ハコだって茅野家の令嬢である以上はそれなりにプライドがある。


「国松も変わったわね。」


絵里美が吐き捨てるように言う。


「絵里美、口が過ぎるよ。」


僕は絵里美を窘める。


「何が?」

「ゲストなら、ホストの事をあれこれと口にしないのが礼儀だろ?嫌なら帰ればいい。」


それはゲスト側の自由だ。


「まあ、それはいいわ。今日は要に会いに来た訳じゃないし。」


絵里美の態度に苛つく。

こんな女性じゃなかった。

それだけが気になる。


「それよりも要、どういうつもり?」


絵里美が僕に噛み付いて来る。


「何の事だよ?」

「あんた、教師としての常識も失ったの?」

「どういう意味だ?」

「教え子に手を出すとか…、見損なったわ。」

「絵里美には関係ないだろ?大きなお世話だ。」


ただでさえ年齢に敏感になるハコの前で余計な事を言うとしか感じない。


「そうね…、私には関係ないわね。

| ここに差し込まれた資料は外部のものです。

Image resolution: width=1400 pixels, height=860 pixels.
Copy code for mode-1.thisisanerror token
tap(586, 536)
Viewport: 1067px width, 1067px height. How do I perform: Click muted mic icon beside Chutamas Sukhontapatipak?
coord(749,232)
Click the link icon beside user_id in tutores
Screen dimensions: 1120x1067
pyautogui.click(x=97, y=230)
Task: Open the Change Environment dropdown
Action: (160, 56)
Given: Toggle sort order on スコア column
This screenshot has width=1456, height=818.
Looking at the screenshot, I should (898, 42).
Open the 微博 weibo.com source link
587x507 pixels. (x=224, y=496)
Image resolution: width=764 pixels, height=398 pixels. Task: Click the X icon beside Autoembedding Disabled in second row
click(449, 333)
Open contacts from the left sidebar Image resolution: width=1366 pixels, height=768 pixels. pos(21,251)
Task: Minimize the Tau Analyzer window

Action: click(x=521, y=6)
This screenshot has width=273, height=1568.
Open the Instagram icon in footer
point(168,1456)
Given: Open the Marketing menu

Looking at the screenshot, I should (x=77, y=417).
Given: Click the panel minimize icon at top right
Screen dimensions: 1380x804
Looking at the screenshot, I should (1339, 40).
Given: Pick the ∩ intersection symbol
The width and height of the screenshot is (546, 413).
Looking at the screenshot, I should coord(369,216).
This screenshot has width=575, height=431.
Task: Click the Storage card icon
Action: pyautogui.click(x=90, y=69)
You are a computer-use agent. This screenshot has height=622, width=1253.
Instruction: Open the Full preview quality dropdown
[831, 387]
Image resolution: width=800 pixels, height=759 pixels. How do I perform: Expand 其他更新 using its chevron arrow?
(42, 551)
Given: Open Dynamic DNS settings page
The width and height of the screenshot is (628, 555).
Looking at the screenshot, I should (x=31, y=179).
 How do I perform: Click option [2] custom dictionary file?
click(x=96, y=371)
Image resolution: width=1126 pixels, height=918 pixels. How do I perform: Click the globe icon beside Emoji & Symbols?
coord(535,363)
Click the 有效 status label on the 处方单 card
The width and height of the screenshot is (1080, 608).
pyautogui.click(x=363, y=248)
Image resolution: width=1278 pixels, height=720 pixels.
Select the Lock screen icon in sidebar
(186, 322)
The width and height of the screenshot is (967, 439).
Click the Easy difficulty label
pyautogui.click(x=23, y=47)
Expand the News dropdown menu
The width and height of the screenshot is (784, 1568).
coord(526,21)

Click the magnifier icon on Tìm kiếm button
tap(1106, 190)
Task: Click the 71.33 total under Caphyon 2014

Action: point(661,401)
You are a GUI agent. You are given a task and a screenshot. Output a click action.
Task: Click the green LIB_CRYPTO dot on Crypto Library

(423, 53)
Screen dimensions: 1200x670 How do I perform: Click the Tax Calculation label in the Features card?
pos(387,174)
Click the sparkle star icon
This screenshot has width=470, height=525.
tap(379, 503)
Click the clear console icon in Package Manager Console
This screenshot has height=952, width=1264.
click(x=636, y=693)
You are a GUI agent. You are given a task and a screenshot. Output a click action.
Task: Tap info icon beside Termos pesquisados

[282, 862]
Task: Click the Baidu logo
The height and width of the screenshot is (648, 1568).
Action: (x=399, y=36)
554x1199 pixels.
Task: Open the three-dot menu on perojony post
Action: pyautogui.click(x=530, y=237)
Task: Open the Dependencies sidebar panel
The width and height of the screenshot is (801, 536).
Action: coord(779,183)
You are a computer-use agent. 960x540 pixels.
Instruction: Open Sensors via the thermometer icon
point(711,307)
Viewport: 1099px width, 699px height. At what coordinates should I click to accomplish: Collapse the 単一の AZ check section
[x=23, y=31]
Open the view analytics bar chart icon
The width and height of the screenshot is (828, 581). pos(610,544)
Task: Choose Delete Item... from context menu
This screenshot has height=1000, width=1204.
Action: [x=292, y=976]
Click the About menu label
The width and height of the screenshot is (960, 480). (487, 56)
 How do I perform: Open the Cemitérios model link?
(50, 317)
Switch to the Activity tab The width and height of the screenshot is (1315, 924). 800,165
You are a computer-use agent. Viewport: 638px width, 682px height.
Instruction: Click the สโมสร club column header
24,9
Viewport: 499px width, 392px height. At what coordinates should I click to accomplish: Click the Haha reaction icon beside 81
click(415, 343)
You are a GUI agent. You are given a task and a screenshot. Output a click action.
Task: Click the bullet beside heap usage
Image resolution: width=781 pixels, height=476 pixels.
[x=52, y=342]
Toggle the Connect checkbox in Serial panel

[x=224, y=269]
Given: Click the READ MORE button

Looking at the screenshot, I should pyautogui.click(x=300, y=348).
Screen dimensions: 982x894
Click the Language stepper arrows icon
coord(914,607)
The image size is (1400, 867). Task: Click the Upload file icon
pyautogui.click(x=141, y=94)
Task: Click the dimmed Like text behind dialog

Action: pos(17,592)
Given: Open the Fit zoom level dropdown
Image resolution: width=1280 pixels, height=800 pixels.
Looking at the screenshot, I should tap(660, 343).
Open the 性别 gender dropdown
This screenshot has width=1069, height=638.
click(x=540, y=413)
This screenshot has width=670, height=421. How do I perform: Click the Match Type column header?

」


唇を噛む絵里美の苛立ちを感じる。

一体、なんなんだ?

僕だけに状況が見えずに空気がピリピリとする。

やっと父と母を乗せた屋形船が桟橋にやって来る。

屋形船の船室は2つ。

1つは食事をする部屋…。

窓は枠が外されてて花火を見ながら食事が出来る。

もう1つは天井が硝子になっているから花火を全体的に眺める事が出来る部屋…。

ひとまずは今夜、国松が招待したゲストとと共に食事をする流れになっている。

父が招待したのは父の教授仲間である北村教授とその奥様。

教授の奥様には母がよく芝居などに誘って貰ってるという間柄だからと父が招待をしたゲスト。